[TO DO]
The string "Logout" appears in some lines of the entries that follow; copy each such line.

[MATERIAL FOR THE TASK]

• • •

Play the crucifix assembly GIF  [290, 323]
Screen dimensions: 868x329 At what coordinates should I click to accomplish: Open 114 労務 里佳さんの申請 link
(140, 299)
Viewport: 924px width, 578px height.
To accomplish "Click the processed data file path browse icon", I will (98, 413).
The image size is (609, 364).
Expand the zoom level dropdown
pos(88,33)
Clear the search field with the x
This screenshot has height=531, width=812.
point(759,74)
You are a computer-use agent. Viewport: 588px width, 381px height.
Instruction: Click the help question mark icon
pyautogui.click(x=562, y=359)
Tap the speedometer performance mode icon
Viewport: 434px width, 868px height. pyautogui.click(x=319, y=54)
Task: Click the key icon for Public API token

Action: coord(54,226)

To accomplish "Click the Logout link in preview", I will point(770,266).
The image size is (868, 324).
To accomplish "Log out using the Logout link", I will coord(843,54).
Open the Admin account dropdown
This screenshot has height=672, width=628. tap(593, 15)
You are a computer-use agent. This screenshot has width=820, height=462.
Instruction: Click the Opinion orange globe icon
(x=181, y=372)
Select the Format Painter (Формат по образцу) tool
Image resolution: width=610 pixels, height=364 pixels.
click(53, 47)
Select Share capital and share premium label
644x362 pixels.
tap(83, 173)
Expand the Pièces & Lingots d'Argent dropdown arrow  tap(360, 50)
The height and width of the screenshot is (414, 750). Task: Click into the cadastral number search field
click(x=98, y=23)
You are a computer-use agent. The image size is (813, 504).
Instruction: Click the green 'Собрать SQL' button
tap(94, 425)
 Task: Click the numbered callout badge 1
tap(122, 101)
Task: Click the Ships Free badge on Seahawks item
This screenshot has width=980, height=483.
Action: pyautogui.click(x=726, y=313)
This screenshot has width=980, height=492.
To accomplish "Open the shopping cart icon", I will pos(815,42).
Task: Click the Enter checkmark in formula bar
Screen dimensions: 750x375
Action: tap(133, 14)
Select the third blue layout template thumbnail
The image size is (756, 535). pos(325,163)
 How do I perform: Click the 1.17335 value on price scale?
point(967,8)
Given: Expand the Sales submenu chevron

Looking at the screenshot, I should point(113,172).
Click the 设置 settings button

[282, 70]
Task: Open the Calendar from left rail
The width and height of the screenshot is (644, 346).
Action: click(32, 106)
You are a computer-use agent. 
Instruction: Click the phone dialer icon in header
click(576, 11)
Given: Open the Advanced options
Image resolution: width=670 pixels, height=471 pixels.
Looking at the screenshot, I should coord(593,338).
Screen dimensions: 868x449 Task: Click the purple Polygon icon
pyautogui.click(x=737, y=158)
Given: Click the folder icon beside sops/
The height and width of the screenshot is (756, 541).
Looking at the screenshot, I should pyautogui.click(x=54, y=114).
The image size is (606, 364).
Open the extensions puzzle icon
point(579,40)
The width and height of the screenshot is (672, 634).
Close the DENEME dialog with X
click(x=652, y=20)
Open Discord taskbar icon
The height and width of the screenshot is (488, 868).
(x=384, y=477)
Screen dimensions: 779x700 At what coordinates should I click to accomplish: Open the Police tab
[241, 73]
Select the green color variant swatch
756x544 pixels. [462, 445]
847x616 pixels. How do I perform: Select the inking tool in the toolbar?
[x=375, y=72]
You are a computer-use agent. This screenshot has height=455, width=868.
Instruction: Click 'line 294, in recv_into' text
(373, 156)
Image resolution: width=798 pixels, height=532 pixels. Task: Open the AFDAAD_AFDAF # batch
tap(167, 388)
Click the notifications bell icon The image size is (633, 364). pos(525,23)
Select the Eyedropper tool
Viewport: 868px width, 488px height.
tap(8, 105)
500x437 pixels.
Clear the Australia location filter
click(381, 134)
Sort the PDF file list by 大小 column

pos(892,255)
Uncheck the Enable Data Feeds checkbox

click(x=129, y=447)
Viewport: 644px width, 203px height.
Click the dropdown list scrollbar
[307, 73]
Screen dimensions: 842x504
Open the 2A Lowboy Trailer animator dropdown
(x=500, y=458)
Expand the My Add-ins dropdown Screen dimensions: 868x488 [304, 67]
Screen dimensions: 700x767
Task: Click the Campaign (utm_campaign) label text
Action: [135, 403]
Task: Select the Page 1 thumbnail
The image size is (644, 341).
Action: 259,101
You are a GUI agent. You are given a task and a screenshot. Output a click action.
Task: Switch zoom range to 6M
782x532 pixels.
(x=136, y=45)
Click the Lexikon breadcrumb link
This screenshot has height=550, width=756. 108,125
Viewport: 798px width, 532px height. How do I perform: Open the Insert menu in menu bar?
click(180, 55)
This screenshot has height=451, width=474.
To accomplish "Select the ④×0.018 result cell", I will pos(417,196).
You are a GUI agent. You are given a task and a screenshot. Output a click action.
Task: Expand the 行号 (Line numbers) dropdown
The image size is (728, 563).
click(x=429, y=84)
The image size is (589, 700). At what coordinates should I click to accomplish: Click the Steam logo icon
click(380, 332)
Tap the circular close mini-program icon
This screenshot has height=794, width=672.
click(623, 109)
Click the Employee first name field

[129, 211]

• • •

[RESPONSE]
To accomplish "Click the Logout link in preview", I will point(770,266).
To accomplish "Log out using the Logout link", I will coord(843,54).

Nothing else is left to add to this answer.